== Segment start ==

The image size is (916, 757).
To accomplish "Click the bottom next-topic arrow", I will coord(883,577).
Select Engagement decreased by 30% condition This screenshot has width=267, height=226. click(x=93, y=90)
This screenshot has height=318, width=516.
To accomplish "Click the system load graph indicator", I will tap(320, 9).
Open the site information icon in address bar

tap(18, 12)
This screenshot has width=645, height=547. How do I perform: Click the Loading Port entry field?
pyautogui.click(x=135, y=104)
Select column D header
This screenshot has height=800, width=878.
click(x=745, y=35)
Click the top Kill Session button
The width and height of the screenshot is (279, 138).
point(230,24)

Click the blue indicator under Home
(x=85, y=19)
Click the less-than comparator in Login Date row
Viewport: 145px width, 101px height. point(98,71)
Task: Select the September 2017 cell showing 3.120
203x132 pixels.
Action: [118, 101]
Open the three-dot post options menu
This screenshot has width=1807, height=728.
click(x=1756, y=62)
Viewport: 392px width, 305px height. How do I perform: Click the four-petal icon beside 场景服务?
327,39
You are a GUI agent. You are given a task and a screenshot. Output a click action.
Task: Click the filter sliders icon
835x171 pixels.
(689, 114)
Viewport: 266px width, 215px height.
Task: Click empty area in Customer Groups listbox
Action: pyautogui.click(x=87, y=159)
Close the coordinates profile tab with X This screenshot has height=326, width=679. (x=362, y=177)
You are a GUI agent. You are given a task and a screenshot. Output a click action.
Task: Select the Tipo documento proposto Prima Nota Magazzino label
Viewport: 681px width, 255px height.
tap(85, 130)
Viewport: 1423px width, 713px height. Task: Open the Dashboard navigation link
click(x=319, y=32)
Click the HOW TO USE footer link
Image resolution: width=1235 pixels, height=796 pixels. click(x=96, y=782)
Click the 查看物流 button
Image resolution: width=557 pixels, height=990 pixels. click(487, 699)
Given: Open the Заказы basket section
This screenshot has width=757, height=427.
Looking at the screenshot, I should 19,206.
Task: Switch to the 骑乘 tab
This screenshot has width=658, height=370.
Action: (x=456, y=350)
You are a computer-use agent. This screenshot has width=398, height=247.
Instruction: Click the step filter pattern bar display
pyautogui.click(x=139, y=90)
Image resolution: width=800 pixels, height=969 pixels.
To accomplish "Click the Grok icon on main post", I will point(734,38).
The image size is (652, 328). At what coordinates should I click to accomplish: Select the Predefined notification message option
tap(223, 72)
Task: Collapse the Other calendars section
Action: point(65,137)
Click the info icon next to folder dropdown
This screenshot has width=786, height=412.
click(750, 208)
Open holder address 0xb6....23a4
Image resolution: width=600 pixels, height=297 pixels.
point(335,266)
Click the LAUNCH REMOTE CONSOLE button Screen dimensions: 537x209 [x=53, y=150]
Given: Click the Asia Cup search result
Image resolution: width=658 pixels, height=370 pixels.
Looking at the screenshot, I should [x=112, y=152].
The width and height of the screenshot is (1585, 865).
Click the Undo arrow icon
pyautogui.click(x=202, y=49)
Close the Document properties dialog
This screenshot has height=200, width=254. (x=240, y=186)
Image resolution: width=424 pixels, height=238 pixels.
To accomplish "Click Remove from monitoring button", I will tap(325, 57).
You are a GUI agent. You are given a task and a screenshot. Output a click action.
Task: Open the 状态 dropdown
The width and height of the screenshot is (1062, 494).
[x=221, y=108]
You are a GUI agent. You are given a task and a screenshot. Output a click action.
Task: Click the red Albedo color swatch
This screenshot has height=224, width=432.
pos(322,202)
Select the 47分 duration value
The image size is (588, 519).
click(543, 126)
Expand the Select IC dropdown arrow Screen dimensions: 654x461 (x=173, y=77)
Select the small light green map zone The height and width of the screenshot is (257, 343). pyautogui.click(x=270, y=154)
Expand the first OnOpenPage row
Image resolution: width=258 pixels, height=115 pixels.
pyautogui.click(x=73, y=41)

== Segment end ==

◆ **Task requirements**:
Would you print each line of the listing again, unaltered?

◆ **Completed task**:
The image size is (916, 757).
To accomplish "Click the bottom next-topic arrow", I will coord(883,577).
Select Engagement decreased by 30% condition This screenshot has width=267, height=226. click(x=93, y=90)
This screenshot has height=318, width=516.
To accomplish "Click the system load graph indicator", I will tap(320, 9).
Open the site information icon in address bar

tap(18, 12)
This screenshot has width=645, height=547. How do I perform: Click the Loading Port entry field?
pyautogui.click(x=135, y=104)
Select column D header
This screenshot has height=800, width=878.
click(x=745, y=35)
Click the top Kill Session button
The width and height of the screenshot is (279, 138).
point(230,24)

Click the blue indicator under Home
(x=85, y=19)
Click the less-than comparator in Login Date row
Viewport: 145px width, 101px height. point(98,71)
Task: Select the September 2017 cell showing 3.120
203x132 pixels.
Action: [118, 101]
Open the three-dot post options menu
This screenshot has width=1807, height=728.
click(x=1756, y=62)
Viewport: 392px width, 305px height. How do I perform: Click the four-petal icon beside 场景服务?
327,39
You are a GUI agent. You are given a task and a screenshot. Output a click action.
Task: Click the filter sliders icon
835x171 pixels.
(689, 114)
Viewport: 266px width, 215px height.
Task: Click empty area in Customer Groups listbox
Action: pyautogui.click(x=87, y=159)
Close the coordinates profile tab with X This screenshot has height=326, width=679. (x=362, y=177)
You are a GUI agent. You are given a task and a screenshot. Output a click action.
Task: Select the Tipo documento proposto Prima Nota Magazzino label
Viewport: 681px width, 255px height.
tap(85, 130)
Viewport: 1423px width, 713px height. Task: Open the Dashboard navigation link
click(x=319, y=32)
Click the HOW TO USE footer link
Image resolution: width=1235 pixels, height=796 pixels. click(x=96, y=782)
Click the 查看物流 button
Image resolution: width=557 pixels, height=990 pixels. click(487, 699)
Given: Open the Заказы basket section
This screenshot has width=757, height=427.
Looking at the screenshot, I should 19,206.
Task: Switch to the 骑乘 tab
This screenshot has width=658, height=370.
Action: (x=456, y=350)
You are a computer-use agent. This screenshot has width=398, height=247.
Instruction: Click the step filter pattern bar display
pyautogui.click(x=139, y=90)
Image resolution: width=800 pixels, height=969 pixels.
To accomplish "Click the Grok icon on main post", I will point(734,38).
The image size is (652, 328). At what coordinates should I click to accomplish: Select the Predefined notification message option
tap(223, 72)
Task: Collapse the Other calendars section
Action: point(65,137)
Click the info icon next to folder dropdown
This screenshot has width=786, height=412.
click(750, 208)
Open holder address 0xb6....23a4
Image resolution: width=600 pixels, height=297 pixels.
point(335,266)
Click the LAUNCH REMOTE CONSOLE button Screen dimensions: 537x209 [x=53, y=150]
Given: Click the Asia Cup search result
Image resolution: width=658 pixels, height=370 pixels.
Looking at the screenshot, I should [x=112, y=152].
The width and height of the screenshot is (1585, 865).
Click the Undo arrow icon
pyautogui.click(x=202, y=49)
Close the Document properties dialog
This screenshot has height=200, width=254. (x=240, y=186)
Image resolution: width=424 pixels, height=238 pixels.
To accomplish "Click Remove from monitoring button", I will tap(325, 57).
You are a GUI agent. You are given a task and a screenshot. Output a click action.
Task: Open the 状态 dropdown
The width and height of the screenshot is (1062, 494).
[x=221, y=108]
You are a GUI agent. You are given a task and a screenshot. Output a click action.
Task: Click the red Albedo color swatch
This screenshot has height=224, width=432.
pos(322,202)
Select the 47分 duration value
The image size is (588, 519).
click(543, 126)
Expand the Select IC dropdown arrow Screen dimensions: 654x461 (x=173, y=77)
Select the small light green map zone The height and width of the screenshot is (257, 343). pyautogui.click(x=270, y=154)
Expand the first OnOpenPage row
Image resolution: width=258 pixels, height=115 pixels.
pyautogui.click(x=73, y=41)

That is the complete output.